El 7 de junio de 1976, la revista New York publicó en su portada el reportaje titulado “Tribal Rites of the New Saturday Night”, escrito por el periodista británico Nik Cohn. El texto prometía retratar una nueva forma de vida: la cultura nocturna de los jóvenes trabajadores y su vínculo con las discotecas.
El artículo seguía a un supuesto joven de Brooklyn, describiendo sus rituales antes y durante una noche de sábado. La pieza combinaba crónica, literatura y observación social, en línea con el llamado Nuevo Periodismo. Su impacto fue inmediato y terminó inspirando la película “Saturday Night Fever”, protagonizada por John Travolta.
De reportaje a fenómeno global
La revista New York, fundada en 1968 por Clay Felker y Milton Glaser, buscaba competir con The New Yorker con un estilo más arriesgado y narrativo. Para ello reunió a figuras como Tom Wolfe, Jimmy Breslin y Gloria Steinem.
En ese contexto, Nik Cohn propuso su historia sobre la vida nocturna en las discotecas. Según su relato, visitó el club 2001 Odyssey en Brooklyn, donde observó dinámicas sociales, tensiones y aspiraciones de jóvenes que encontraban en la pista de baile una vía de escape.
El artículo llamó la atención del productor Robert Stigwood, quien adquirió rápidamente los derechos para llevar la historia al cine. El proyecto evolucionó hasta convertirse en “Saturday Night Fever”, dirigida finalmente por John Badham, tras la salida de John Avildsen.
El éxito fue rotundo. La película no solo convirtió a John Travolta en una estrella mundial, sino que también impulsó la música de los Bee Gees, cuya banda sonora vendió más de 30 millones de copias.
La revelación: “Mi historia fue un fraude”
Sin embargo, décadas después se reveló un dato clave que cambiaría la percepción de todo el fenómeno. En 2006, el propio Nik Cohn confesó: “Mi historia fue un fraude. Es ficción. Está basado en la observación y en la investigación de la cultura disco”.
El periodista admitió que el personaje central nunca existió. En realidad, se trataba de una construcción basada en distintas personas que había conocido, incluyendo a un joven de Derry, en Irlanda del Norte.
Aunque Cohn sí visitó discotecas y observó el ambiente real —incluyendo episodios de violencia a las afueras del club—, gran parte del relato fue inventado.
El escritor Peter Shapiro lo resumió así en su libro: “La historia era una mentira descarada”.
Un engaño que definió una era
Pese al engaño, el impacto cultural fue innegable.
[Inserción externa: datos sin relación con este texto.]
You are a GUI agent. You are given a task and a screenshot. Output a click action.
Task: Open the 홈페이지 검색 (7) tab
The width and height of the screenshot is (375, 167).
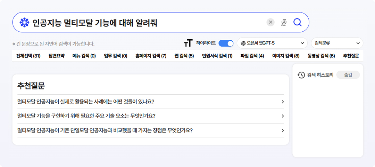point(151,56)
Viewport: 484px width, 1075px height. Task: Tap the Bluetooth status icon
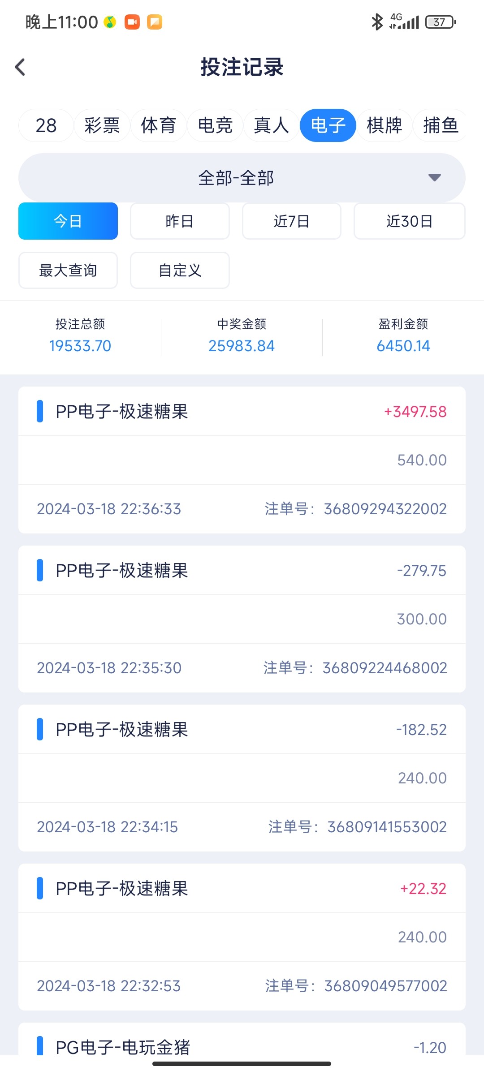(377, 22)
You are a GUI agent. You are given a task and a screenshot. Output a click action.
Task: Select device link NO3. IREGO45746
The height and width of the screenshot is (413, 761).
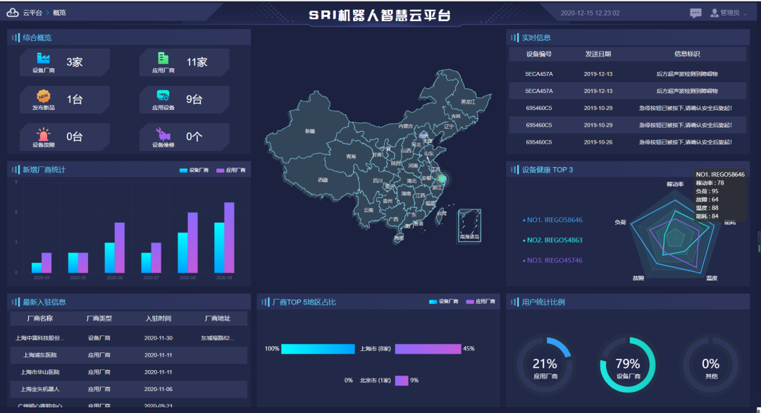[557, 260]
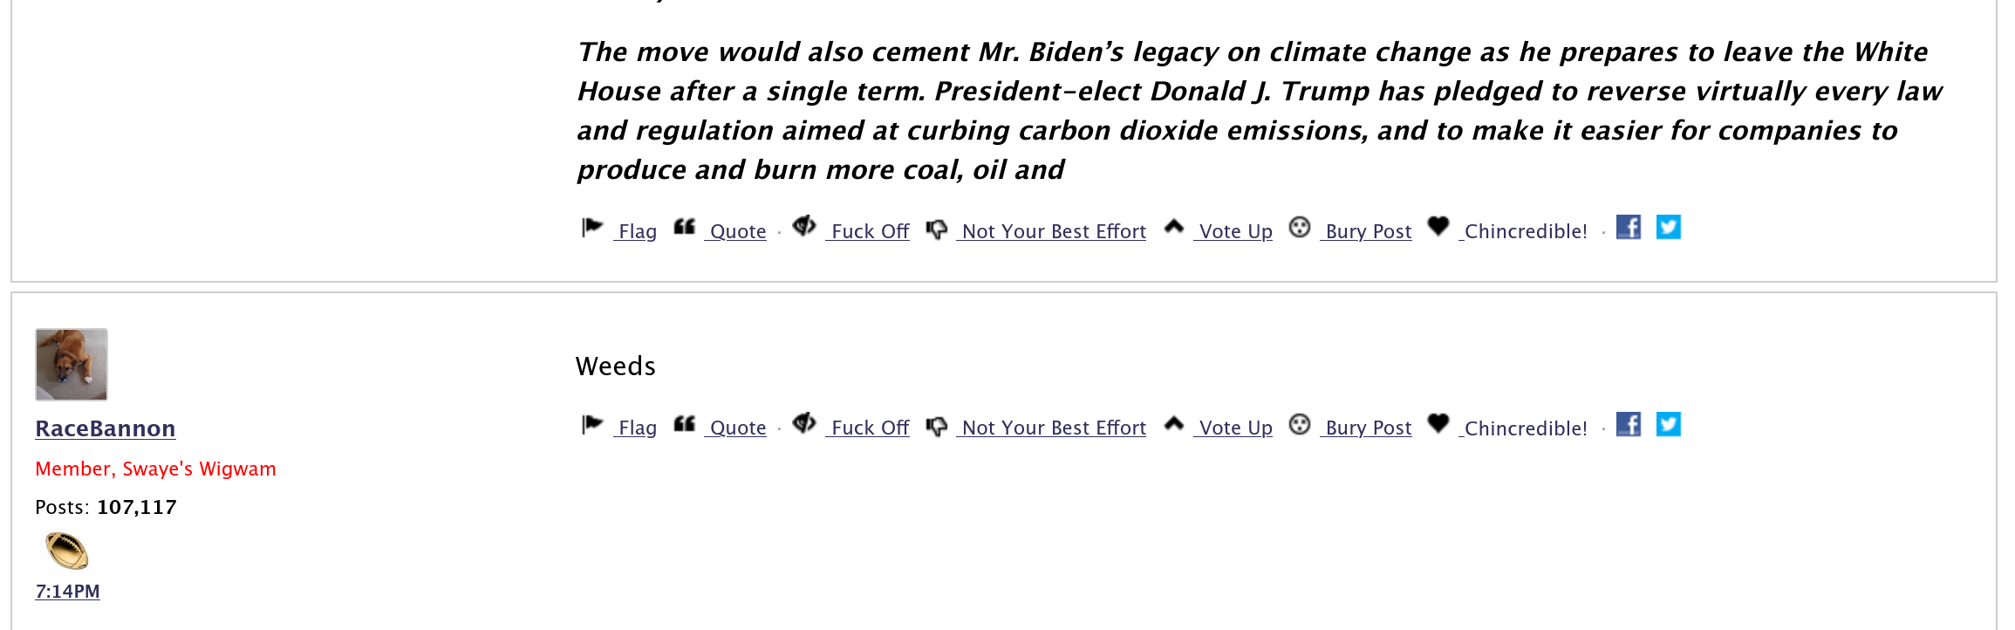
Task: Click RaceBannon's dog avatar thumbnail
Action: point(72,365)
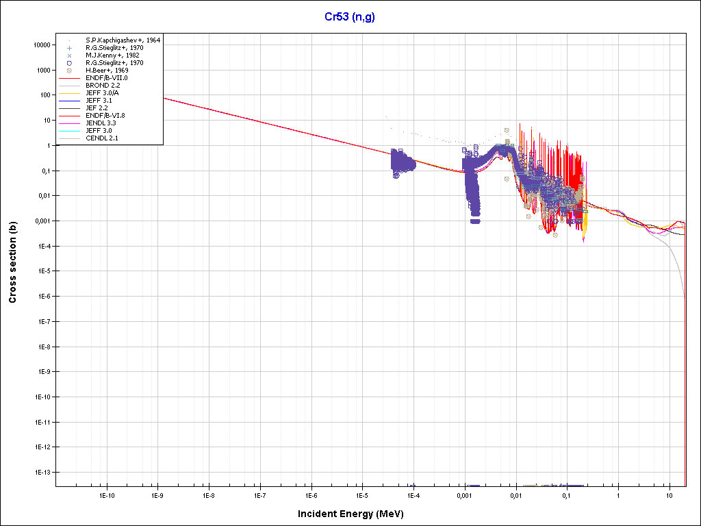Click the purple pentagon marker for R.G.Stieglitz
This screenshot has height=526, width=701.
(x=69, y=63)
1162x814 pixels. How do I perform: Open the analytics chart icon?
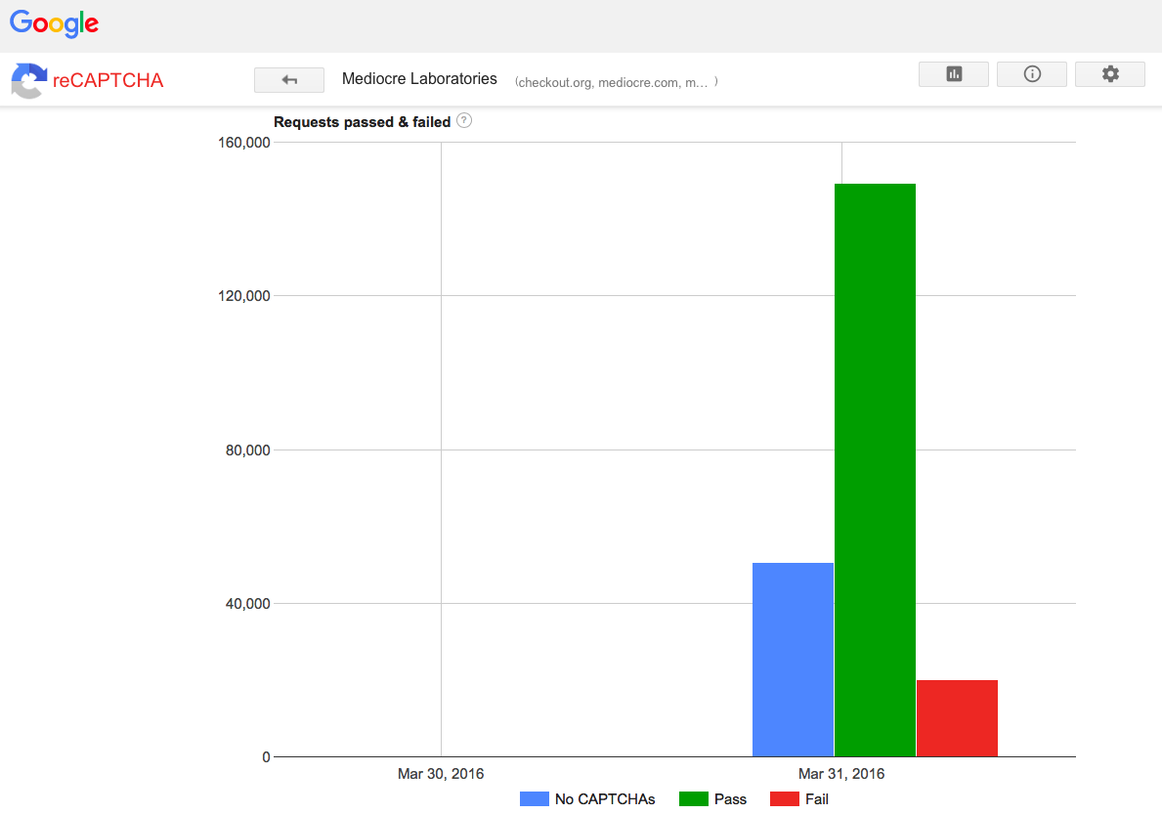pos(953,74)
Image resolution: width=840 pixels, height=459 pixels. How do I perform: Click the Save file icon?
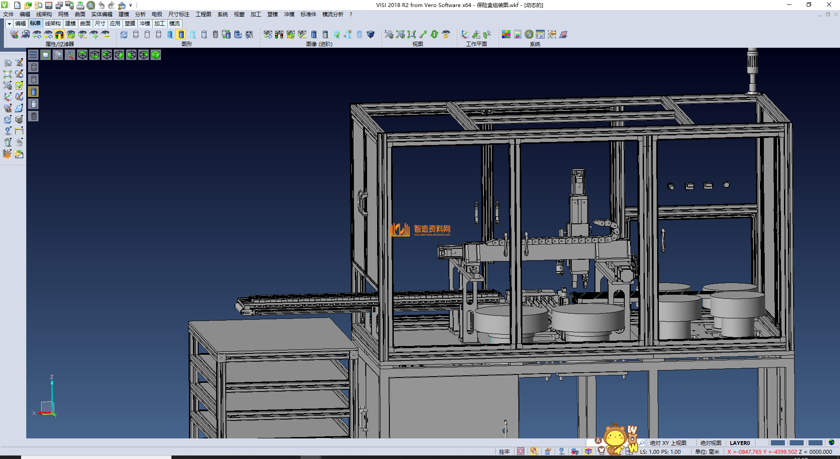pyautogui.click(x=49, y=5)
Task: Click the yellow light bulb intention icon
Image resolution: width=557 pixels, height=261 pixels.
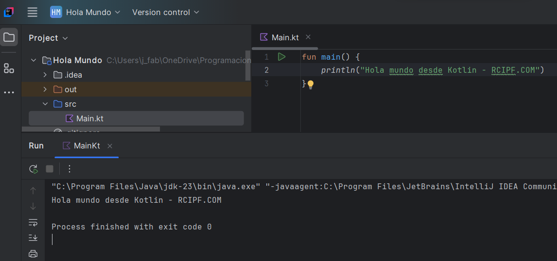Action: (x=311, y=84)
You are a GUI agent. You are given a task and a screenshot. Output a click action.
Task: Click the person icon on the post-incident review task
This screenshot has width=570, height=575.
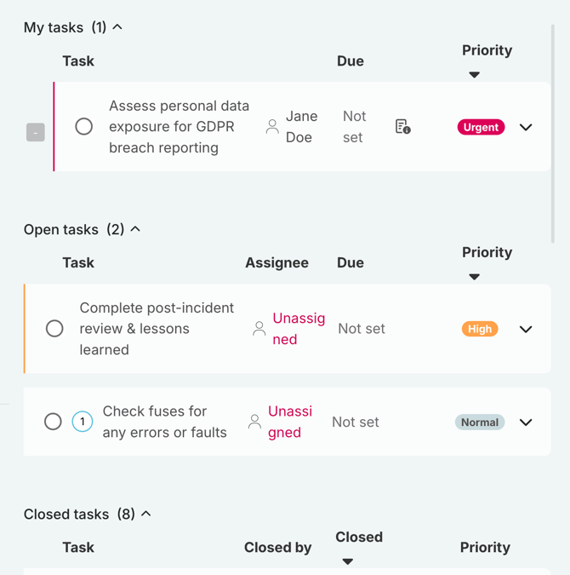click(259, 329)
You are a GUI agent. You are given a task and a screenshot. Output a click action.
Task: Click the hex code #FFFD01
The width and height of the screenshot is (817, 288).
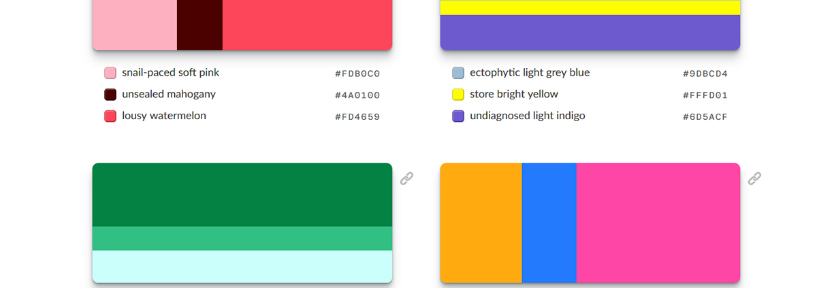point(705,95)
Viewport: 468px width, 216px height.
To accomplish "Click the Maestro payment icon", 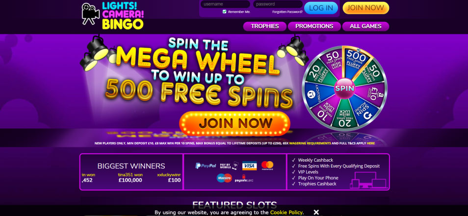I will 225,178.
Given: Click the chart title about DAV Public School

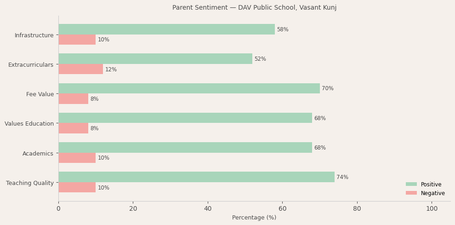Looking at the screenshot, I should [254, 8].
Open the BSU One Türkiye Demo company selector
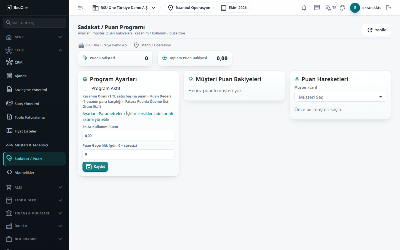 click(125, 8)
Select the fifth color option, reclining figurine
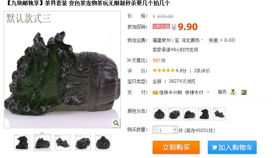Viewport: 272px width, 158px height. point(219,114)
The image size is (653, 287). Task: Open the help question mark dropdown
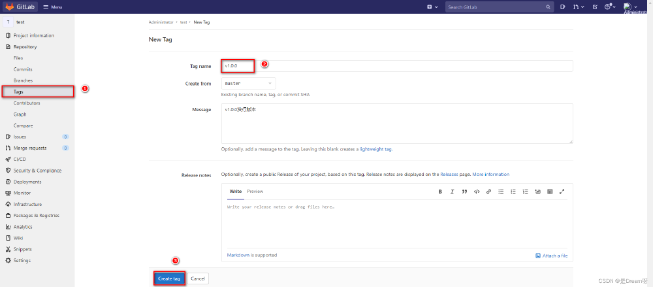click(609, 7)
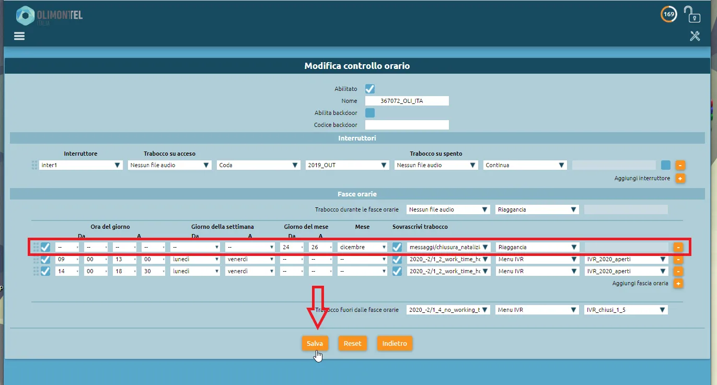The image size is (717, 385).
Task: Toggle the Abilitato checkbox
Action: pos(370,89)
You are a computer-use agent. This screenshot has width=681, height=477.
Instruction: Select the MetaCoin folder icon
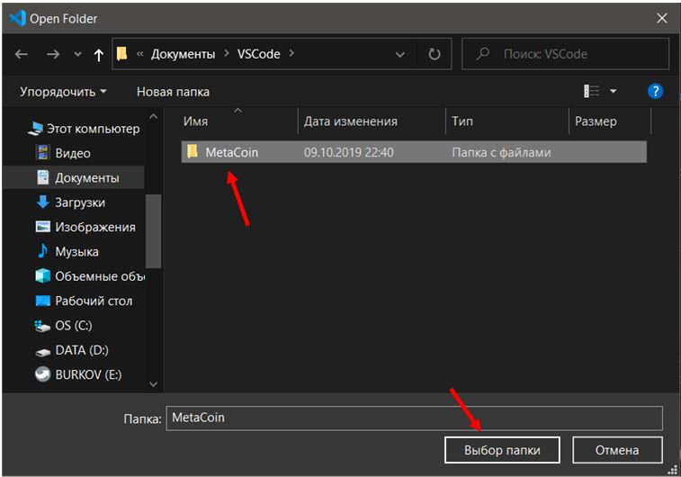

La película y su estética moldearon la moda, el lenguaje y el comportamiento de toda una generación. El personaje de Tony Manero, con su traje blanco y su icónico baile, se transformó en símbolo de los años 70.
El caso también dejó en evidencia los límites difusos entre periodismo y ficción en esa época, especialmente dentro del Nuevo Periodismo, donde el estilo narrativo muchas veces primaba sobre la verificación.